→ **Work request**: Everything in the records must be copied exactly except the pictures.

→ **Data records**:
-- Opening Marker --
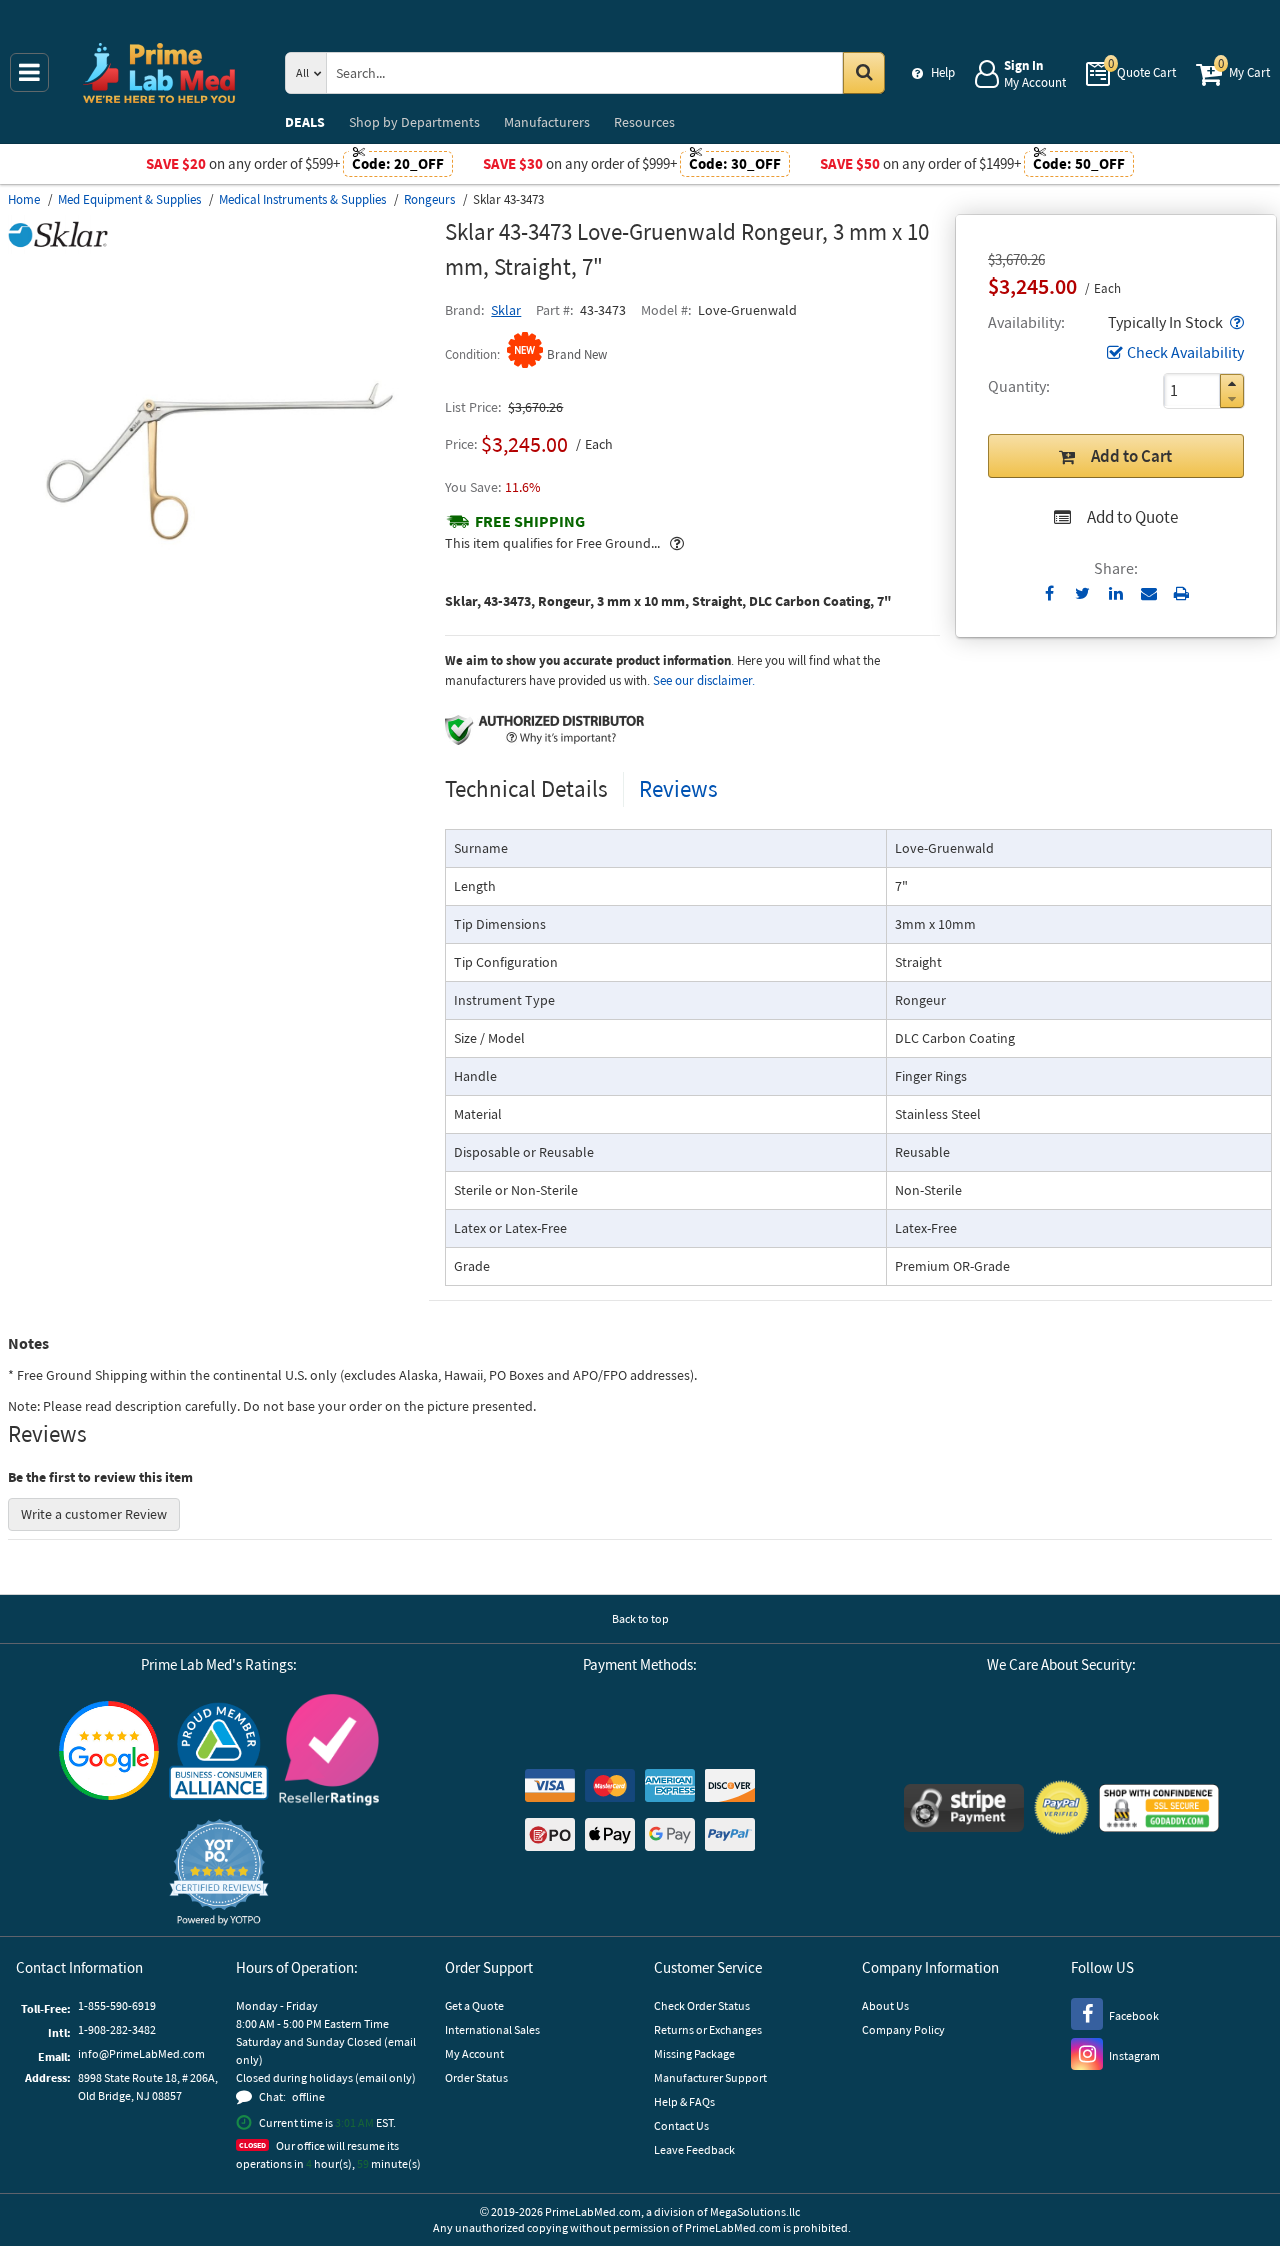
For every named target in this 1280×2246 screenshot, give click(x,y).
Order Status (476, 2077)
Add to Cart (1131, 456)
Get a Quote (474, 2005)
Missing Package (694, 2053)
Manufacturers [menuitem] (547, 122)
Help (943, 72)
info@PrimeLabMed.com (141, 2053)
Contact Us (681, 2125)
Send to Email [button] (1148, 594)
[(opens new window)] (218, 676)
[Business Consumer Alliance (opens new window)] (219, 1752)
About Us (885, 2005)
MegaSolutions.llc (755, 2211)
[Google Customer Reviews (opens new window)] (109, 1753)
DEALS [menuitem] (305, 122)
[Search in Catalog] (864, 73)
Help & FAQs (684, 2101)
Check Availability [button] (1185, 352)
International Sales (492, 2029)
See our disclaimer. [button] (704, 680)
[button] (1235, 322)
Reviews (678, 788)
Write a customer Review (94, 1514)
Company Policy (903, 2029)
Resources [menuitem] (644, 122)
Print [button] (1181, 593)
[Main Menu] (29, 72)
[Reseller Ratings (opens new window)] (329, 1752)
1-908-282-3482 (117, 2029)
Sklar (506, 310)
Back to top (640, 1618)
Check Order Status (702, 2005)
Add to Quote (1132, 517)
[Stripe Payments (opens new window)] (964, 1810)
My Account (474, 2053)
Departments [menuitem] (414, 122)
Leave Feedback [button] (694, 2149)
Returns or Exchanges (708, 2029)
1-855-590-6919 (117, 2005)
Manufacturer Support (710, 2077)
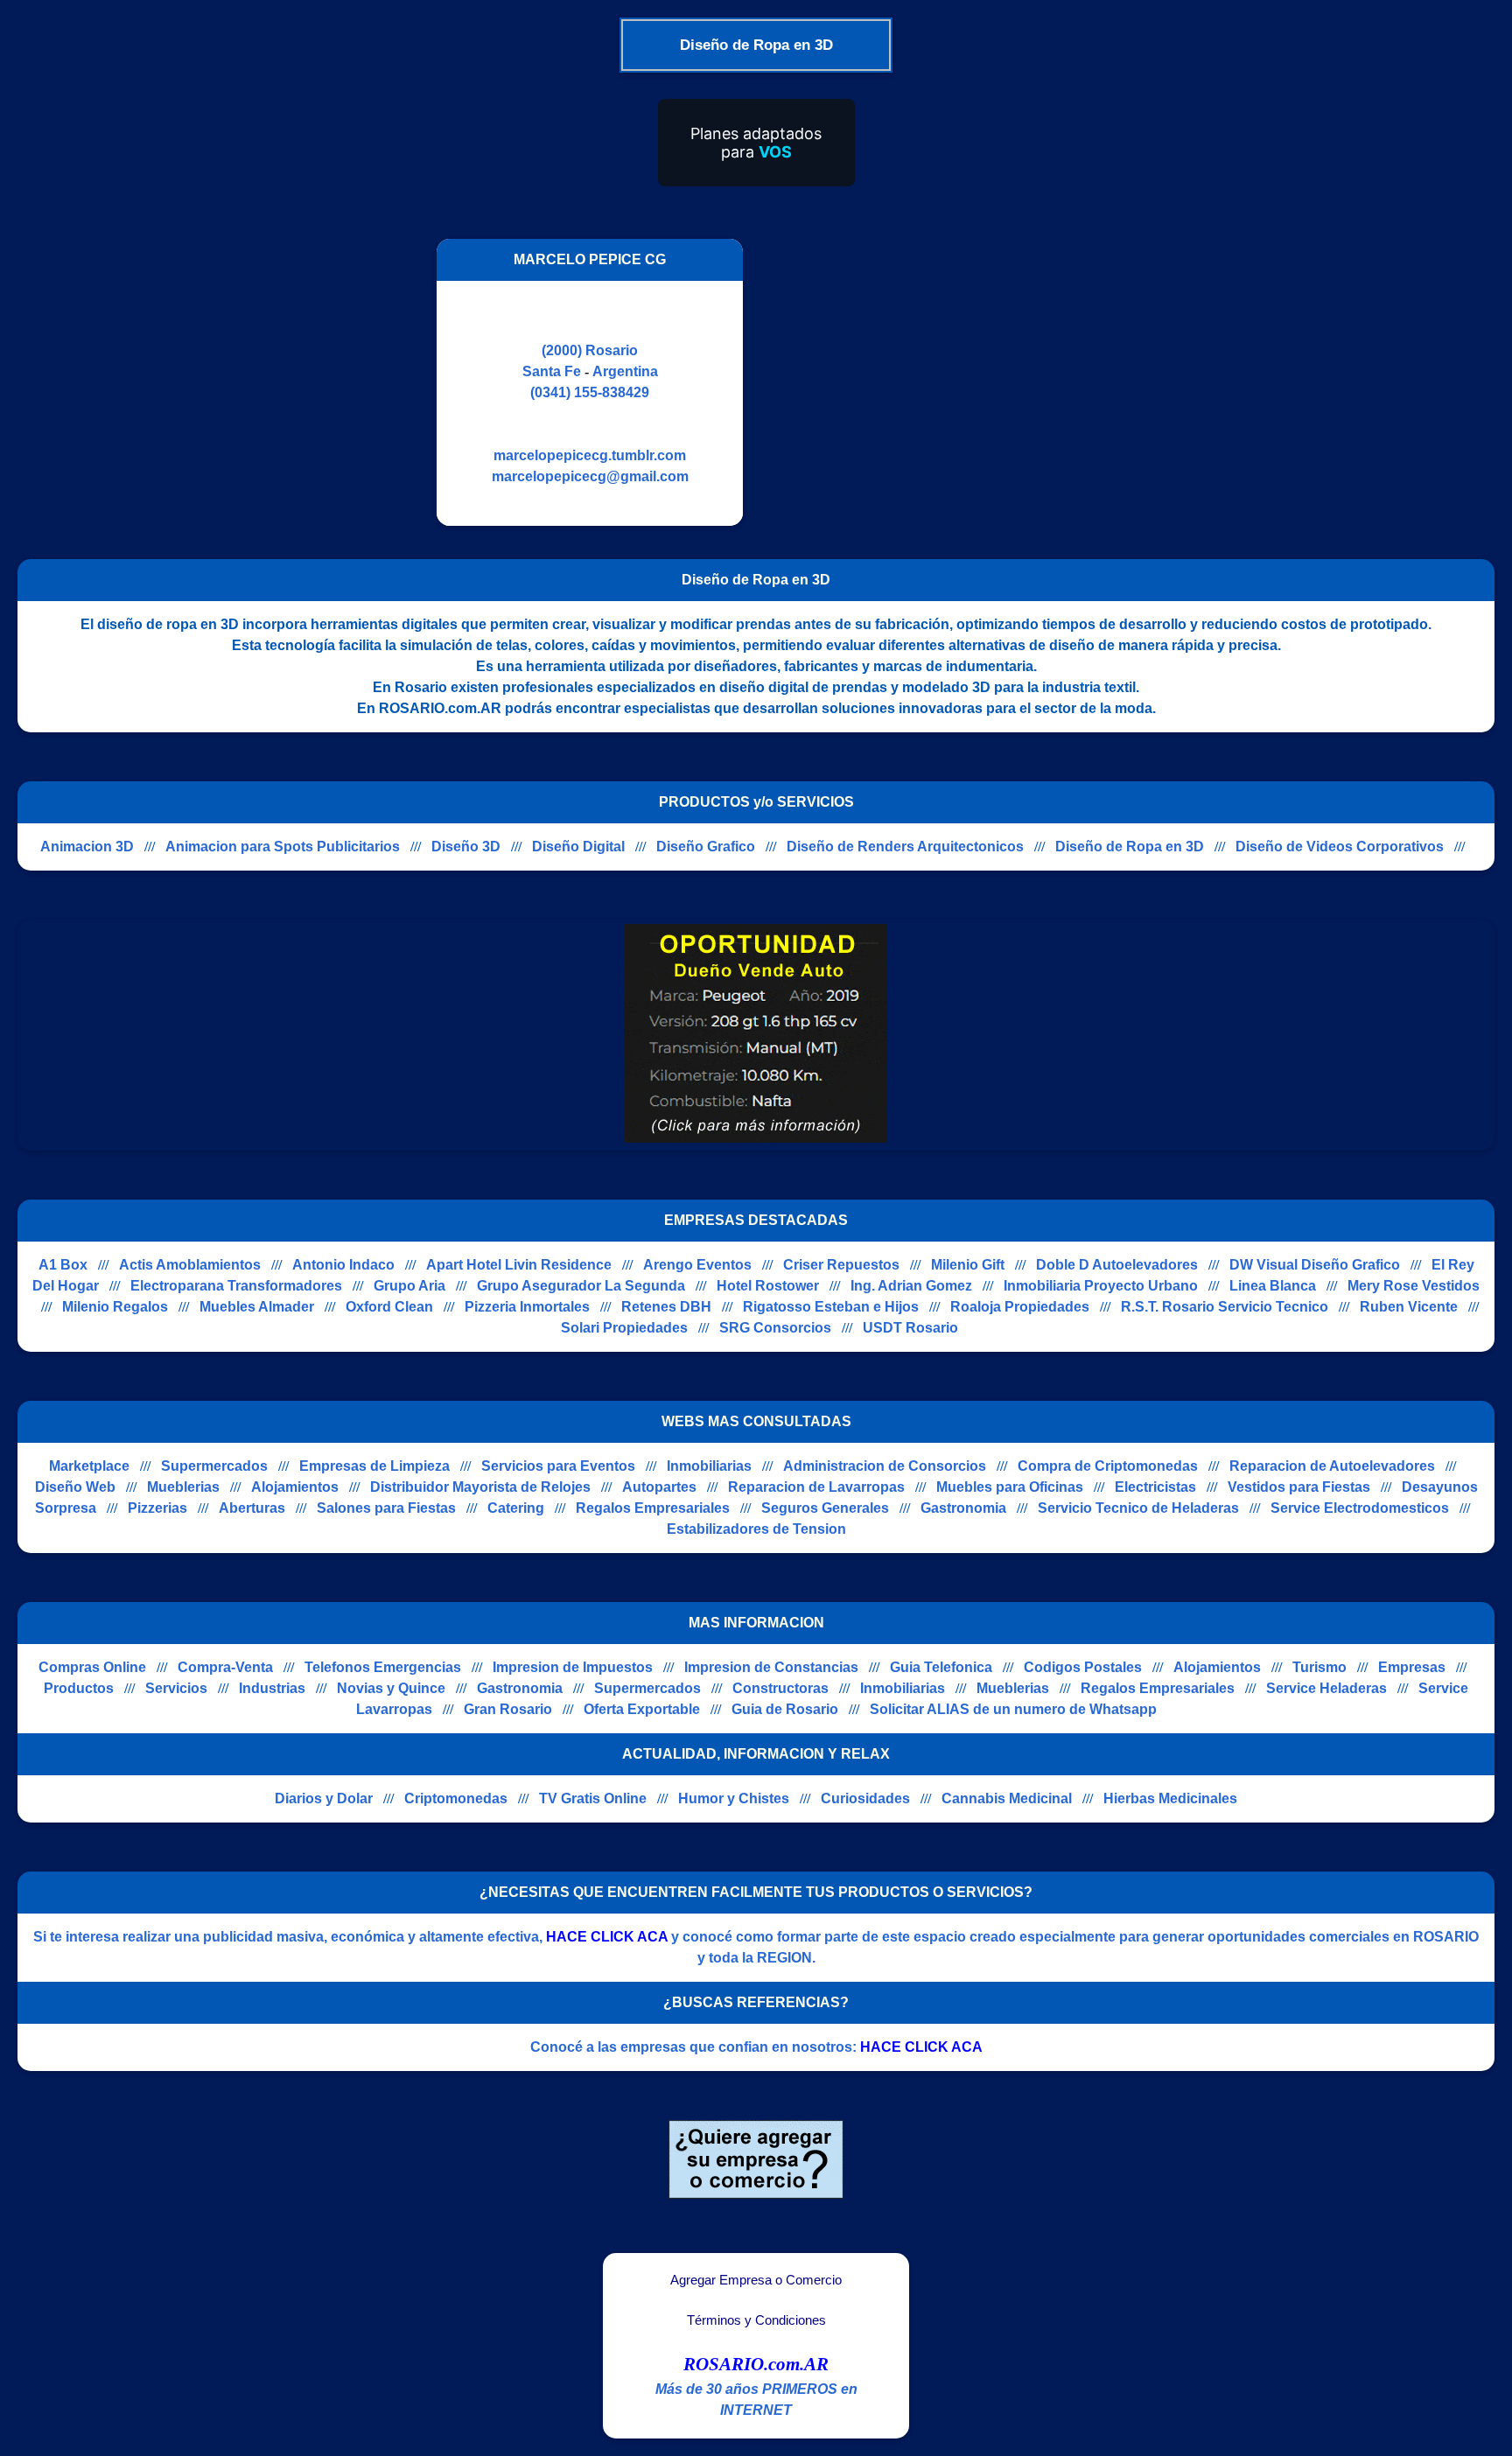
-- Closing Marker --
→ **Output for this exercise**:
For every named target in this 1280×2246 screenshot, give click(x,y).
Order Status (476, 2077)
Add to Cart (1131, 456)
Get a Quote (474, 2005)
Missing Package (694, 2053)
Manufacturers [menuitem] (547, 122)
Help (943, 72)
info@PrimeLabMed.com (141, 2053)
Contact Us (681, 2125)
Send to Email [button] (1148, 594)
[(opens new window)] (218, 676)
[Business Consumer Alliance (opens new window)] (219, 1752)
About Us (885, 2005)
MegaSolutions.llc (755, 2211)
[Google Customer Reviews (opens new window)] (109, 1753)
DEALS [menuitem] (305, 122)
[Search in Catalog] (864, 73)
Help & FAQs (684, 2101)
Check Availability [button] (1185, 352)
International Sales (492, 2029)
See our disclaimer. [button] (704, 680)
[button] (1235, 322)
Reviews (678, 788)
Write a customer Review (94, 1514)
Company Policy (903, 2029)
Resources [menuitem] (644, 122)
Print [button] (1181, 593)
[Main Menu] (29, 72)
[Reseller Ratings (opens new window)] (329, 1752)
1-908-282-3482 (117, 2029)
Sklar (506, 310)
Back to top (640, 1618)
Check Order Status (702, 2005)
Add to Quote (1132, 517)
[Stripe Payments (opens new window)] (964, 1810)
My Account (474, 2053)
Departments [menuitem] (414, 122)
Leave Feedback [button] (694, 2149)
Returns or Exchanges (708, 2029)
1-855-590-6919 (117, 2005)
Manufacturer Support (710, 2077)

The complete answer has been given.